Christian Constantin

Personal information
- Date of birth: 7 January 1957 (age 68)
- Position(s): Goalkeeper

Senior career*
- Years: Team / Apps / (Gls)
- 1977–1979: Neuchâtel Xamax / 0 / (0)
- 1979–1980: FC Lugano / 0 / (0)
- 1981–1982: FC Monthey / 0 / (0)
- 1983–1984: FC Martigny-Sports / 0 / (0)
- Total:  / 0 / (0)

= Christian Constantin =

Swiss architect

Christian Constantin (born 7 January 1957) is a Swiss architect and former goalkeeper. He is also the owner and Chairman of Swiss football club FC Sion. He bought the club, which had neared bankruptcy and was relegated from the Swiss Super League, in 2003.

== Controversies ==
During his ownership of FC Sion, Constantin has made upwards of 50 managerial changes and appointed himself as manager in 2008 and 2021. He once fired a head coach because of his scent and allegedly assaulted Swiss league referee Markus von Känel in 2004 during a live match broadcast. In 2017, he kicked Austrian pundit and former coach Rolf Fringer down to the ground on live television during a Swiss league match for which he received a 14-month ban.
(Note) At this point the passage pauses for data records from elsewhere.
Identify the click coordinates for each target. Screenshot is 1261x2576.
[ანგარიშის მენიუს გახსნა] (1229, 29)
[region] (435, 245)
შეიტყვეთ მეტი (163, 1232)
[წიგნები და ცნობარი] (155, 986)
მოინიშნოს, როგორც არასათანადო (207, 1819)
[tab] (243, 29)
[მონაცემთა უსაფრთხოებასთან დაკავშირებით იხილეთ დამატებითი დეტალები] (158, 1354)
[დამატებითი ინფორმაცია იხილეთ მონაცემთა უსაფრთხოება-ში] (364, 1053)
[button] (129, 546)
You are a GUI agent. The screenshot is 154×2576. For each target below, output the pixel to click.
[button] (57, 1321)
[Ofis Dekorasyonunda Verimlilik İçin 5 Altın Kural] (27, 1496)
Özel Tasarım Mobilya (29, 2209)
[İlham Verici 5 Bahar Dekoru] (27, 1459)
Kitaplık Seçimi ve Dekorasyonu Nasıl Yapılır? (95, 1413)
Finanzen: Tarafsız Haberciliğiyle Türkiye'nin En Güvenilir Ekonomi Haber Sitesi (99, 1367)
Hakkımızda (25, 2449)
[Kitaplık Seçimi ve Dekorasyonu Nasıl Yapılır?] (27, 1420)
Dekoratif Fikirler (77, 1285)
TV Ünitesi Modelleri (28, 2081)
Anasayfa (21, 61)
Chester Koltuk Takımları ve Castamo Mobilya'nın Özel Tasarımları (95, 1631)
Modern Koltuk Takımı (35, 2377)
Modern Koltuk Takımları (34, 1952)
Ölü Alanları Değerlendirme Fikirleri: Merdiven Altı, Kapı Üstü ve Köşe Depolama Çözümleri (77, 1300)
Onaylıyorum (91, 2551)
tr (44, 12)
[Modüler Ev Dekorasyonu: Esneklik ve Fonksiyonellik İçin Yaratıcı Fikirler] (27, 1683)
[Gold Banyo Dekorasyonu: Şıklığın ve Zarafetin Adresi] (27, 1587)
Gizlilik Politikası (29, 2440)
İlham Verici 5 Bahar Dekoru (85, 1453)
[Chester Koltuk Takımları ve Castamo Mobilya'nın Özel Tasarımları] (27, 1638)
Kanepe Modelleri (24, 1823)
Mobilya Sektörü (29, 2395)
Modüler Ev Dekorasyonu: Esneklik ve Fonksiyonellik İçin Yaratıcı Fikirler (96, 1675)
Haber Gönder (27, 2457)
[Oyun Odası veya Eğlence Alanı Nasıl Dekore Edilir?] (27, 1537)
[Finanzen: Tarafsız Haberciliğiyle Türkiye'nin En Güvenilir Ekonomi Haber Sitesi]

In 2023, he fired Sion's then-manager David Bettoni at half-time during a match against Servette before forcing him to stand on the side lines for the remainder of the game. In a separate episode, he verbally confronted Mario Balotelli (whom he had signed). In 2011, Constantin signed six players under a transfer ban because of what happened with Essam El-Hadary’s transfer, and appeared on live TV on a horse.

== Career ==
Yet under his presidency, the club also experienced considerable success, such as winning the Swiss Cup in 2006, 2009, 2011 and 2015.

Constantin was formerly a goalkeeper who played for Neuchâtel Xamax (1977–1979), FC Lugano (1979–1980), FC Monthey (1981–1982) and FC Martigny-Sports (1983–1984).

In March 2020, Constantin sacked 9 of his FC Sion first-team players after they refused to take a pay cut after the outbreak of the COVID-19 and suspension of the Swiss Super League.

In 2014, Constantin appointed his son Barthélémy as Sporting Director of FC Sion, a position he has held ever since.